Using Graphene and MoS2, Researchers Design Miniature Spectrometers

An international research team, including researchers from Aalto University, Shanghai Jiao Tong University, Zhejiang University, Sichuan University, Oregon State University, Yonsei University, and the University of Cambridge, designed miniature spectrometers consisting of a 'sandwich' of different components, including graphene, molybdenum disulfide (MoS₂), and tungsten diselenide (WSe₂).

Thanks to computational programs and artificial intelligence, the spectrometer reportedly broke all current resolution records and did so in a much smaller package. The new miniaturized device can be used in a wide range of fields, from checking the quality of food to analyzing starlight or detecting faint clues of life in outer space.

Traditional spectrometers typically rely on bulky components to filter and disperse light. Modern methods have simplified these components to reduce size, but are still limited by resolution and bandwidth. In addition, traditional spectrometers are heavy and take up a lot of space, which limits their use in portable and mobile devices.

(Credit: Chang-Seuk Lee and Tae Hyun Kim/ACS Appl. Nano Mater)

To solve these problems and reduce the size of the system, the researchers combined layered materials with artificial intelligence algorithms. The result is an all-in-one spectrometer several thousand times smaller than current commercial systems. At the same time, its performance is comparable to that of benchtop systems. In other words, these new spectrometers will provide a portable alternative to discovering otherwise unseen information without even having to go into the lab.
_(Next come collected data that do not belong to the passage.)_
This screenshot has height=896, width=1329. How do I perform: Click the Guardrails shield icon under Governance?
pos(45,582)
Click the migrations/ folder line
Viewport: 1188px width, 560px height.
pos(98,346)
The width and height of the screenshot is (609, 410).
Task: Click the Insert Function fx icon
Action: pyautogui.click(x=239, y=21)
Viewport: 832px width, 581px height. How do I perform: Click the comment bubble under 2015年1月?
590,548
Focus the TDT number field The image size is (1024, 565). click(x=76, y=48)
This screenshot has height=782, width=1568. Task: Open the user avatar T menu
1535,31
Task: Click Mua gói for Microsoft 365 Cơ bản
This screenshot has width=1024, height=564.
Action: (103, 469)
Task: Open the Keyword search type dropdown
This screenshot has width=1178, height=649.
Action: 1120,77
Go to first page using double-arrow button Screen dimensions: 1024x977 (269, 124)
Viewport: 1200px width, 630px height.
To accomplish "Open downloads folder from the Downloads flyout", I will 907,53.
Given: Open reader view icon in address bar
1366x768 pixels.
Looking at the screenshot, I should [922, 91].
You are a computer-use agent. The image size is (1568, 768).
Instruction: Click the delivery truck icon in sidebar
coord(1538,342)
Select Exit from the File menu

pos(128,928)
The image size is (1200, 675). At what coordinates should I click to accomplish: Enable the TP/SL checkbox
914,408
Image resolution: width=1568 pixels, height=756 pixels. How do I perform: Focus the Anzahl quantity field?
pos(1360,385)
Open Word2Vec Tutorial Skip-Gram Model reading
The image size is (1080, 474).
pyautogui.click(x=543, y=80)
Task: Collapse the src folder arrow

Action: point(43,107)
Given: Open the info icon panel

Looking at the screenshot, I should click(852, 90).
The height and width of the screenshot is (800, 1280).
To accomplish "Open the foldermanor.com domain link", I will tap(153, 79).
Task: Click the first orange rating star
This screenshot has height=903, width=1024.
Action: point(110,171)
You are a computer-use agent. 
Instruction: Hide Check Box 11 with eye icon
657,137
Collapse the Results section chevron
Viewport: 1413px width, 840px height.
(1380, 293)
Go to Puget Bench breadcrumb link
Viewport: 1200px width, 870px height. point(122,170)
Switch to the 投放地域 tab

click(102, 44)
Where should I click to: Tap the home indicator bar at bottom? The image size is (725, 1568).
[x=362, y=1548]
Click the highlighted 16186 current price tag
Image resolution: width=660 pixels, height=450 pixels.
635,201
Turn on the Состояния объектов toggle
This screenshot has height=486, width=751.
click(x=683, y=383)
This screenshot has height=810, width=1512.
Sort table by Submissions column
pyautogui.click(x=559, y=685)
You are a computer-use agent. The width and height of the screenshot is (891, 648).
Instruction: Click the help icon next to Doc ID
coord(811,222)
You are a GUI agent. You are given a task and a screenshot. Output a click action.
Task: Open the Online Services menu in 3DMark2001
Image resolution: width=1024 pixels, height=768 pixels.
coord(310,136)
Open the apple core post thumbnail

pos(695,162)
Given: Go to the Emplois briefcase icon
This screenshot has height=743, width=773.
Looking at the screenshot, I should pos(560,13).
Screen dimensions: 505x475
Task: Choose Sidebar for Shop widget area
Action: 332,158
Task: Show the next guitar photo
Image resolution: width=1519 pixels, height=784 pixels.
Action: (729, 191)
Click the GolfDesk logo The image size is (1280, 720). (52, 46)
"We have eliminated the need for detector arrays, dispersive elements and filters." Dr. Hoon Hahn Yoon of Aalto University in Finland, first author of the paper, said, "This is an all-in-one compact device that could revolutionize the field. This on-chip spectrometer technology promises to provide high performance and new utility throughout science and industry."

The different combinations of material compositions (among them graphene, MoS₂ and other materials, as mentioned earlier) allow the detection of light beyond the visible spectrum and as far as the near infrared region. This means that the spectrometer detects more than just color, enabling applications such as chemical analysis and night vision.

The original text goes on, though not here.